> [Task item]
Translate the sentence "Better yet, tomorrow I should get my first paycheck." from the blog posts below into Spanish.

> [Selected text]
□ □ □ □ □ □ □
Exceeding Expectations is Good, Right?

August 31, 2006

Good news from the New Job front. Boss attorney came in this morning and asked whether the firm is meeting my expectations. After telling him that I have had a great time so far and that the more work they give me the more fun it gets, he said that I have thus far exceeded their expectations. Score! Better yet, tomorrow I should get my first paycheck.


Fun with Homicide

August 29, 2006

Last year, I thought the tort cases were entertaining. This year, I have criminal cases to read. Here are some gems:

Defendant, a Pasadena insurance broker, aged 45, met deceased, referred to throughout the testimony as “Dotty,” aged 29, at a zoo on May 13, 1956. With Dotty was Tony, an illegitimate child of four whom dotty had cared for since 16 days after his birth. Defendant was attracted by the “warmth,” “kindness,” and “sweetness” with which Dotty spoke to the child. Defendant spoke to the boy and thus became acquainted with Dotty. They had dinner together that night and thereafter, according to defendant’s testimony, “went together steadily from then on” until he killed her on October 9, 1956.

That’s from People v. Borchers (1958) 50 Cal.2d 321. Does anybody really believe the firty-five year old defendant was attracted by the warmth, kindness, and sweetness with which the twenty-nine year old Dotty spoke to the child? What that sentence really means to say is something more like, “Defendant thought Dotty had a sweet little body and was ready to do just about anything to get under her skirt, even if he had to feign interest in her juvenile companion and pretend he actually cared about anything other than those aspects of her physiology that were distinct from his own.”

I also like the way the paragraph was written, spending a long time setting up what looks to be a rather juicy liaison only to hit a brick wall with that “until he killed her” bit. Clearly, authorial decisions were made so the judges could indicate that the defendant was a total slimeball without actually saying so.
□ □ □ □ □ □ □
> [Stored dataset items]
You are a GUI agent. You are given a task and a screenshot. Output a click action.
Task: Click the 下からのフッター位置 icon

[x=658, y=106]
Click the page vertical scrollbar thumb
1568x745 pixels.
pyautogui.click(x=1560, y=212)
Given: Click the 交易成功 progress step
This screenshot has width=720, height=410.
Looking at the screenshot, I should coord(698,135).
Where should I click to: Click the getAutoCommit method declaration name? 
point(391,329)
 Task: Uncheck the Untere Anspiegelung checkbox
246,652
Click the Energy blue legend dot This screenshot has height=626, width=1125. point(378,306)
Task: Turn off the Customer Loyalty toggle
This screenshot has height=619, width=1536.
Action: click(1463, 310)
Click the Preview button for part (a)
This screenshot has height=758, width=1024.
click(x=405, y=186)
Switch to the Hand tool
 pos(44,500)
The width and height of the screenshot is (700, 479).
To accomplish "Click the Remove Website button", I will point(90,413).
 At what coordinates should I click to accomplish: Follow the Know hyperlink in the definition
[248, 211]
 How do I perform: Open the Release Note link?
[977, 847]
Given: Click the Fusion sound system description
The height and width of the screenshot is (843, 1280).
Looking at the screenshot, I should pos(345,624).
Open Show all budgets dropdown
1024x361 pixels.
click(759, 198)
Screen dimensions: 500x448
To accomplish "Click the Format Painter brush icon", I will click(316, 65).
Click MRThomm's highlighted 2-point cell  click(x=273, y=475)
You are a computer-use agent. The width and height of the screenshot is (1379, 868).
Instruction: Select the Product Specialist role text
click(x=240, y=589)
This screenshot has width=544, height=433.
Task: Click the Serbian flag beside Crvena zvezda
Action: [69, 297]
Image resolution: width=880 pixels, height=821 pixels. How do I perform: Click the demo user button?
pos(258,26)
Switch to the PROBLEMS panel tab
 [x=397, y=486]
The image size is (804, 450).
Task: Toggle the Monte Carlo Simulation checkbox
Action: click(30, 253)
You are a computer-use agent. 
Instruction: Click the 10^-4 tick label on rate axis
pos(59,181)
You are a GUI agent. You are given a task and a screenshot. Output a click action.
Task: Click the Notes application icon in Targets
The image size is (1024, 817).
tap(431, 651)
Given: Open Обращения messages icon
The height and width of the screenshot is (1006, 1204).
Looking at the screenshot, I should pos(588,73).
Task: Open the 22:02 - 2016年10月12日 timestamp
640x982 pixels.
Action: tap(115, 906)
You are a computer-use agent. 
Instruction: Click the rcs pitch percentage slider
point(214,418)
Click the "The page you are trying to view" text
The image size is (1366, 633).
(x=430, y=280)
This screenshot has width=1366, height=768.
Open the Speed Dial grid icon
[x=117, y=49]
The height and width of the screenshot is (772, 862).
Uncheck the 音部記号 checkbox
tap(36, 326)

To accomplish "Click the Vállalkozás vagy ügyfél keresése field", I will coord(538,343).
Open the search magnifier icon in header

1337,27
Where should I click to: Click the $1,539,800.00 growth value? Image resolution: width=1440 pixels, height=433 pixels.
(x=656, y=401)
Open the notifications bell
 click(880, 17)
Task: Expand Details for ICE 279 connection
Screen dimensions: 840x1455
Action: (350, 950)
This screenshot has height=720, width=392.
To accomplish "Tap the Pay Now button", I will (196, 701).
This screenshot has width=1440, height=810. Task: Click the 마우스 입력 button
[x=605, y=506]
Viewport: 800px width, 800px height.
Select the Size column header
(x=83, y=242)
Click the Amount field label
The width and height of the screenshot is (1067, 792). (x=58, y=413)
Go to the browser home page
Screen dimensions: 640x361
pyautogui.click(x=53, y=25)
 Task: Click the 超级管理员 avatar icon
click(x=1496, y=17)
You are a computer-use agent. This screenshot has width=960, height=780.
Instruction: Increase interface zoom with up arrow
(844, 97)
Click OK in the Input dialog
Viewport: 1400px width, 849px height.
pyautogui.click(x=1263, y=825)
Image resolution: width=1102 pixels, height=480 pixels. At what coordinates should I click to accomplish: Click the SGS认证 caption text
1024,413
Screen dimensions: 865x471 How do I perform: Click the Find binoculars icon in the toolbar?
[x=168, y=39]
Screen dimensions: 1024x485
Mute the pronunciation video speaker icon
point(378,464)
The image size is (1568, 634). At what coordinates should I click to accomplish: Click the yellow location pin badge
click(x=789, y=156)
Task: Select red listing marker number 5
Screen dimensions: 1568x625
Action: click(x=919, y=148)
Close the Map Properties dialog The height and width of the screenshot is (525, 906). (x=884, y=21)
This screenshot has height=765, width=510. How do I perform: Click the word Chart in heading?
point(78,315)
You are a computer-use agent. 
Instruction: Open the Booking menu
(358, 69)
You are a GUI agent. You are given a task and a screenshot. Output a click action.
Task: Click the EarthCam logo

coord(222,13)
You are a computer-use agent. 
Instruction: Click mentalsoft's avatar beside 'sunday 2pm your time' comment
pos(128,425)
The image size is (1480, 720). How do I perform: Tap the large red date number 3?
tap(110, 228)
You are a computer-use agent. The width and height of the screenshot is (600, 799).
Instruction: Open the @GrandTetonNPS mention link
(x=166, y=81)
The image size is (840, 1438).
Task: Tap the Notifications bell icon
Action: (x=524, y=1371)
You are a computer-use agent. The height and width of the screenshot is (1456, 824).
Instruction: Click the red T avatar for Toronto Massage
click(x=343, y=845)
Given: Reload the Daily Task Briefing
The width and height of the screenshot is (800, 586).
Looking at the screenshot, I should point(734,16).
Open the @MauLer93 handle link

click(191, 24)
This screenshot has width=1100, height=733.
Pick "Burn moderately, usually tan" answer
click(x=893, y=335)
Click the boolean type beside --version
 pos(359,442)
□ □ □ □ □ □ □
> [Answer]
Mejor aún, mañana debería recibir mi primer cheque de pago.